Francesca Morvillo muore a 46 anni (alla stessa età che aveva suo padre Guido quando morì), alle 22.58 del 23 maggio 1992, mentre è ancora sottoposta a intervento chirurgico. Giovanni Falcone era morto tre ore prima. I tre agenti della scorta di Falcone: Rocco Dicillo, Vito Schifani e Antonio Montinaro vengono “tirati fuori a pezzettini” dalla loro auto catapultata lontano dal cratere provocato dai 572 chili di tritolo. L’autista di Falcone, Giuseppe Costanza, è ferito gravemente, ma si salva perché era seduto nei sedili posteriori, dopo che il giudice aveva chiesto di guidare personalmente accanto alla moglie. Gli altri tre agenti Angelo Corbo, Paolo Capuzza e Gaspare Cervello sono feriti, ma miracolosamente sopravvissuti. Tutt’attorno c’è l’inferno.
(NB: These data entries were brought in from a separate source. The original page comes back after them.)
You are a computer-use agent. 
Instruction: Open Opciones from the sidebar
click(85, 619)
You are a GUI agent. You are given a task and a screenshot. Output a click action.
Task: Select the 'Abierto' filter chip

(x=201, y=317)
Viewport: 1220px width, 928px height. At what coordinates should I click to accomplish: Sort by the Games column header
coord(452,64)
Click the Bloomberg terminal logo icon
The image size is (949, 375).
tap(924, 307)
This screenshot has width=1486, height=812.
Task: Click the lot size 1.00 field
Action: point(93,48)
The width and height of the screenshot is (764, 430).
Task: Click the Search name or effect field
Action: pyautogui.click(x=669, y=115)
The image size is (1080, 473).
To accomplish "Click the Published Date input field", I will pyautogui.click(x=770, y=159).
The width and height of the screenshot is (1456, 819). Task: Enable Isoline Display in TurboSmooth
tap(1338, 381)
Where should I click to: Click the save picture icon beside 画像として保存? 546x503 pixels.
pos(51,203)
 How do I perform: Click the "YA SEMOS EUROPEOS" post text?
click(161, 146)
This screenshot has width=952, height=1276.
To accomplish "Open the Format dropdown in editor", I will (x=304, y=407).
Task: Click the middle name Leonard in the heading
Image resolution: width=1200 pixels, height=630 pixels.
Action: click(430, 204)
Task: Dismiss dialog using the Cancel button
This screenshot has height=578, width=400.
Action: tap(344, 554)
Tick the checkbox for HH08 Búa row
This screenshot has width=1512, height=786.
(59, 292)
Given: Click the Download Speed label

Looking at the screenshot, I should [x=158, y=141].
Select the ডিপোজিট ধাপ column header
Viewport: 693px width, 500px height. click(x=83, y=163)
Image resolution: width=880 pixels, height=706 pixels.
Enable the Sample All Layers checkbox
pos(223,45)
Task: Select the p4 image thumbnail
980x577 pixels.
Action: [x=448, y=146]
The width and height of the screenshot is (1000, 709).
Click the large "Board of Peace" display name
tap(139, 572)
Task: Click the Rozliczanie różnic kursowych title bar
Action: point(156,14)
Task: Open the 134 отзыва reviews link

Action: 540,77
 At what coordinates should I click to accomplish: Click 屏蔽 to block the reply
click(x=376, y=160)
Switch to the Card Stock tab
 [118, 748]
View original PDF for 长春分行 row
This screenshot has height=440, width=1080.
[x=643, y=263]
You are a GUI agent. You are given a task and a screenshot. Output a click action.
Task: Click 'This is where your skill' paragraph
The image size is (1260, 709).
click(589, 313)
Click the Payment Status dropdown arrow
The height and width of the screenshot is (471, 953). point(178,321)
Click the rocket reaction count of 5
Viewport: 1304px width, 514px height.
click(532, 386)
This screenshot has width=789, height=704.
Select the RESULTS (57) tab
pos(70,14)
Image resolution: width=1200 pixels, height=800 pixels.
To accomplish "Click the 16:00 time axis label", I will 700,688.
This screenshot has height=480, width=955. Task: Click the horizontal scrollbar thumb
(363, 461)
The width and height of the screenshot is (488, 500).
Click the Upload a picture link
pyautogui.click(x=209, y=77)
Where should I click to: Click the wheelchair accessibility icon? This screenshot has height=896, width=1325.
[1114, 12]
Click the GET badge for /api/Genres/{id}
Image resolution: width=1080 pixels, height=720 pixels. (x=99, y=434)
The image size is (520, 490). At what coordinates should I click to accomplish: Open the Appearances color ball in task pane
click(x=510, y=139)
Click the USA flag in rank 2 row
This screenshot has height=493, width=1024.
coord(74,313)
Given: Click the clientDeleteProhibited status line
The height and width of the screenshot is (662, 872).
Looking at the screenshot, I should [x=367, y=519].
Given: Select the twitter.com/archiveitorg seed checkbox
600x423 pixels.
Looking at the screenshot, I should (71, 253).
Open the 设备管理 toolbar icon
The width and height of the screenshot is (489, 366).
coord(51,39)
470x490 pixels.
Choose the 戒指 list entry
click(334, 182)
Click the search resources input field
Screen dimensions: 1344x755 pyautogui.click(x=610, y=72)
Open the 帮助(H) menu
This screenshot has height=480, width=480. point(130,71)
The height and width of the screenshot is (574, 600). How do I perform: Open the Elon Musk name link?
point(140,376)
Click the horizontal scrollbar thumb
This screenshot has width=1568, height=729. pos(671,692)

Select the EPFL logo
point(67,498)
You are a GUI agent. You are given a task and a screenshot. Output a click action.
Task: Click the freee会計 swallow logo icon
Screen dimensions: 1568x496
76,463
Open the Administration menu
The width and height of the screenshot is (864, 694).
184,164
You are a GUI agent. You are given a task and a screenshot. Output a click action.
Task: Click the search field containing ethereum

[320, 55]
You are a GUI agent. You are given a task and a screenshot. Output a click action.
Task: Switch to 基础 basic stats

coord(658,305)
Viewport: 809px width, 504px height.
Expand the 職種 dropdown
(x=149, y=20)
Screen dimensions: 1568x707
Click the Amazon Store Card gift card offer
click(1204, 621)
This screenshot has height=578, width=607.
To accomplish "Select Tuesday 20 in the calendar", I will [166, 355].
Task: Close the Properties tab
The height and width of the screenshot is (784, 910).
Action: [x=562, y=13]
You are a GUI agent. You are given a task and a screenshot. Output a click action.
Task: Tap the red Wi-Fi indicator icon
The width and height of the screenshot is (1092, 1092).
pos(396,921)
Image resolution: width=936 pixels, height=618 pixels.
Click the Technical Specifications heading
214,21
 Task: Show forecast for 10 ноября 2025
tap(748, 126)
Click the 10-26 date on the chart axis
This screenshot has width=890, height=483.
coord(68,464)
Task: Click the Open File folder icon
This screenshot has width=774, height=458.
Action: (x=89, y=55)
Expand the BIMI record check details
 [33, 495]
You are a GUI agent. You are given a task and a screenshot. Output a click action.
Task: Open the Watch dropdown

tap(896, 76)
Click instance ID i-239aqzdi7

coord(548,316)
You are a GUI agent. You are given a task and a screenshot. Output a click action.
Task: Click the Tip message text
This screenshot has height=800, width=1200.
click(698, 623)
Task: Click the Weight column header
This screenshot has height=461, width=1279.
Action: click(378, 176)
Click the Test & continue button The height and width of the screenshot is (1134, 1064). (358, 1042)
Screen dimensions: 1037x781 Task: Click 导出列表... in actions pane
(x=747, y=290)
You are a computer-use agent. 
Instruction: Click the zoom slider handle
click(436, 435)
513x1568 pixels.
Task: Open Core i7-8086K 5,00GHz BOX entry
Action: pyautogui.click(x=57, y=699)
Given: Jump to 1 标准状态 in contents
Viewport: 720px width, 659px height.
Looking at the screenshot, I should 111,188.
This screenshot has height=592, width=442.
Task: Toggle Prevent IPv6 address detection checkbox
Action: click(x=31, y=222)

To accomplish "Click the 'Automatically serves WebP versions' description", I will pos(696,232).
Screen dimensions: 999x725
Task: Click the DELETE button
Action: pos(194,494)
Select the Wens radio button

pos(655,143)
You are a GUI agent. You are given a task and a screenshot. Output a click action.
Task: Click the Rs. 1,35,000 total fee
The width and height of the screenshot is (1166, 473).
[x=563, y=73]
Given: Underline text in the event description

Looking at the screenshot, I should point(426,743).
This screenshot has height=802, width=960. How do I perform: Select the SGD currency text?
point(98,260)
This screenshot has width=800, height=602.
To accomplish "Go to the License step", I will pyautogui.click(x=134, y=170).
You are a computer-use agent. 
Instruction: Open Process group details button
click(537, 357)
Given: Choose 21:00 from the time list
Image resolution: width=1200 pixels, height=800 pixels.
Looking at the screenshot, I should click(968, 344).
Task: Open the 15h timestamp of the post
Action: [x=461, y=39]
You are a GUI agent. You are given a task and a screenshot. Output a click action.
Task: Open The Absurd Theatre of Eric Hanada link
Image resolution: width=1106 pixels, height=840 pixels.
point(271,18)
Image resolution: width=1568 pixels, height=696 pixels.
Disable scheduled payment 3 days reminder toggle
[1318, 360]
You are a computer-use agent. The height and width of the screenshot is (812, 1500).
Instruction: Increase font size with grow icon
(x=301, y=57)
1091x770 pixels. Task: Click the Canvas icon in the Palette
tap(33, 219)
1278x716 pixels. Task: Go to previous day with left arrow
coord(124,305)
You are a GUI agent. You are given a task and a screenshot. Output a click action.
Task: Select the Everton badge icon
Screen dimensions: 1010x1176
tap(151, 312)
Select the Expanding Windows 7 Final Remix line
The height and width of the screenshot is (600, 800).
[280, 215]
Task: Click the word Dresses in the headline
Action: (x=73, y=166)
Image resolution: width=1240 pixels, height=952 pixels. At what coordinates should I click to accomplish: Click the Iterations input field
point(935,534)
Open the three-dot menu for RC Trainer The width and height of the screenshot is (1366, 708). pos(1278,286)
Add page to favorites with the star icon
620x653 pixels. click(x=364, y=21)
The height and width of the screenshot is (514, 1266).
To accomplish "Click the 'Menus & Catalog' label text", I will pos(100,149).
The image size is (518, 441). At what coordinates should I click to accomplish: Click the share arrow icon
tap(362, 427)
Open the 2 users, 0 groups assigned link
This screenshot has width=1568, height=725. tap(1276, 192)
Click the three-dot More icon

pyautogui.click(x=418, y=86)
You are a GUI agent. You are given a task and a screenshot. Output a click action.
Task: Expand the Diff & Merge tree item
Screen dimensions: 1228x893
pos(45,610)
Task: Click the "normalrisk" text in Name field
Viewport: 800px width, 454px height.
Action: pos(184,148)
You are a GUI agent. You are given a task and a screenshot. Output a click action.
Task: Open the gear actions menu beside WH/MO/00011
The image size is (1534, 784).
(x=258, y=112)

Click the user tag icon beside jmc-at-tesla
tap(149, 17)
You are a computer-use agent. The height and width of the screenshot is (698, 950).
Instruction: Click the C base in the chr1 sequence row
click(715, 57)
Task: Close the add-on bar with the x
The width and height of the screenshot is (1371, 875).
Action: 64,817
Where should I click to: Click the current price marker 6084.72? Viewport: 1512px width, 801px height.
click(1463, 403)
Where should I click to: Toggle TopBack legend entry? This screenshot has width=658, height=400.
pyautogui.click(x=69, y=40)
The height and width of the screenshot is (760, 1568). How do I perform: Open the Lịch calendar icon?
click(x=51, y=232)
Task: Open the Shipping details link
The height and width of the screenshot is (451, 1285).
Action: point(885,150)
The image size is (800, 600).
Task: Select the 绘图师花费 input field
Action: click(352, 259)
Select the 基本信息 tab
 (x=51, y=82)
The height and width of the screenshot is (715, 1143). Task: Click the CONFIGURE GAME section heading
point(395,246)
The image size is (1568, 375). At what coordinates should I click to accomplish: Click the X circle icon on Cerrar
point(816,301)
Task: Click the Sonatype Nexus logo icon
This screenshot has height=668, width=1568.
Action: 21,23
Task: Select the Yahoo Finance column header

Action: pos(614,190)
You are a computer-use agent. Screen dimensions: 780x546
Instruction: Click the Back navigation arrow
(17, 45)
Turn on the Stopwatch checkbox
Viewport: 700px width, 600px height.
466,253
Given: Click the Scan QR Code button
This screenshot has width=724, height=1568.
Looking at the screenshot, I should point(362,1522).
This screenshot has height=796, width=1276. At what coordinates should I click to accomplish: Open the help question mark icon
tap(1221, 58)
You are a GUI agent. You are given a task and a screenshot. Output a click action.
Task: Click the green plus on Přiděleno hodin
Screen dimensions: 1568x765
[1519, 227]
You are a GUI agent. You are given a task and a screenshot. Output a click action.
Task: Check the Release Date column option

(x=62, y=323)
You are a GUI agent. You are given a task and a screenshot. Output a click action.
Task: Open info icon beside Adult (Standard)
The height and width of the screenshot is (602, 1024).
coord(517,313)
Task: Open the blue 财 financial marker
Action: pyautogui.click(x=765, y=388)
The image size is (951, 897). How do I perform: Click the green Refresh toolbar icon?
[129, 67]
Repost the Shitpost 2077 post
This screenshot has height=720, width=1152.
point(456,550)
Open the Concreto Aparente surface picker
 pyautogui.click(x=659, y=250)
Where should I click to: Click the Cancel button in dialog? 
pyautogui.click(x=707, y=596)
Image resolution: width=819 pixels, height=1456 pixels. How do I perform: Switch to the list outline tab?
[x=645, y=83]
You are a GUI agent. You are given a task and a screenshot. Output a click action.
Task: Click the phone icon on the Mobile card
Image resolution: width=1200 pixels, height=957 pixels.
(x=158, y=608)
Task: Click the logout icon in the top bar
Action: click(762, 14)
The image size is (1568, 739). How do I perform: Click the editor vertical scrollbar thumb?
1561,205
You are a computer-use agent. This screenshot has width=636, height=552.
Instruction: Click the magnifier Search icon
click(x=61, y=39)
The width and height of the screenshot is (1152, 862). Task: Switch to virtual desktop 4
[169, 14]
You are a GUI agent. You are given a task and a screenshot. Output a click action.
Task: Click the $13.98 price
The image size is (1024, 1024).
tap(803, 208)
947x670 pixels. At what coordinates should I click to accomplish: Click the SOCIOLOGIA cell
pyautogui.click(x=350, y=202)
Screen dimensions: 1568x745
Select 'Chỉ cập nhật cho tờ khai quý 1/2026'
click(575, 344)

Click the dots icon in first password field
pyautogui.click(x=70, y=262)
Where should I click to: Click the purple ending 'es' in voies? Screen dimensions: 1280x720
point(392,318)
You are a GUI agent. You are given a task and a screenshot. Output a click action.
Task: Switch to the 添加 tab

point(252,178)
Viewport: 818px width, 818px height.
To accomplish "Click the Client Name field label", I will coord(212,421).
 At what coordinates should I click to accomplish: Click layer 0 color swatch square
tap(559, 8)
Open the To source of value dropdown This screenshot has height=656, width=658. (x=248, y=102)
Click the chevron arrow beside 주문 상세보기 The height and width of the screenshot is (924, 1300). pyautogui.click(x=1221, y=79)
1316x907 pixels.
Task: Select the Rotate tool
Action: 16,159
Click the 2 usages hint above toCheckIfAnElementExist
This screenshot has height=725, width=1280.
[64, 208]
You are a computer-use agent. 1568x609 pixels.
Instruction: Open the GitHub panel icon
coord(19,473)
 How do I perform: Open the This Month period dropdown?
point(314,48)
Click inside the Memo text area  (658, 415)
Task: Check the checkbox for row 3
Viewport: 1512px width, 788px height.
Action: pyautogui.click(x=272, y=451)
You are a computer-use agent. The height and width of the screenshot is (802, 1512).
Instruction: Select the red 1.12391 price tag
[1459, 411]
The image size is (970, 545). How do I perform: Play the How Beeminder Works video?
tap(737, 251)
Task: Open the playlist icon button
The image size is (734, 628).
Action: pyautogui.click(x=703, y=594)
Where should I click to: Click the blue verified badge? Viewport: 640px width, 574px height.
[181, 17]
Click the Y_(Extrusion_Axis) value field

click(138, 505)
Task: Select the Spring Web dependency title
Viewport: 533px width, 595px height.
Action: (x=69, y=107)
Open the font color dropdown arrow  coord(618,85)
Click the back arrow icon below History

Speranza, riscatto e ricerca della verità

“Se non avessi la speranza nel risveglio delle nuove generazioni, nel riscatto di questa terra sarei distrutta e non avrei la forza per andare avanti. Ed è proprio il riscatto che sto vedendo nei giovani che reagiscono contro la mafia in maniera decisa e motivata a darmi speranza. Nel frattempo noi dobbiamo continuare a cercare la verità, con tutte le nostre forze. Dobbiamo continuare a combattere”, anche per Francesca Laura Morvillo. Le parole immortali dell’avvocatessa Mimma Tamburello, che ha conosciuto la Morvillo nel dipartimento di Diritto privato dell’Università di Palermo dove lei era ricercatrice, rimangono attuali. Mimma Tamburello se ne è andata nel 2013 dopo una lunga malattia, ma è come se il ricordo della sua grande amica continuasse a vibrare nelle pagine del libro di Sabrina Pisu. Che, mentre la piccola Sofia indica con la mano la sua scuola, pensa: “ha gli occhi di Francesca”.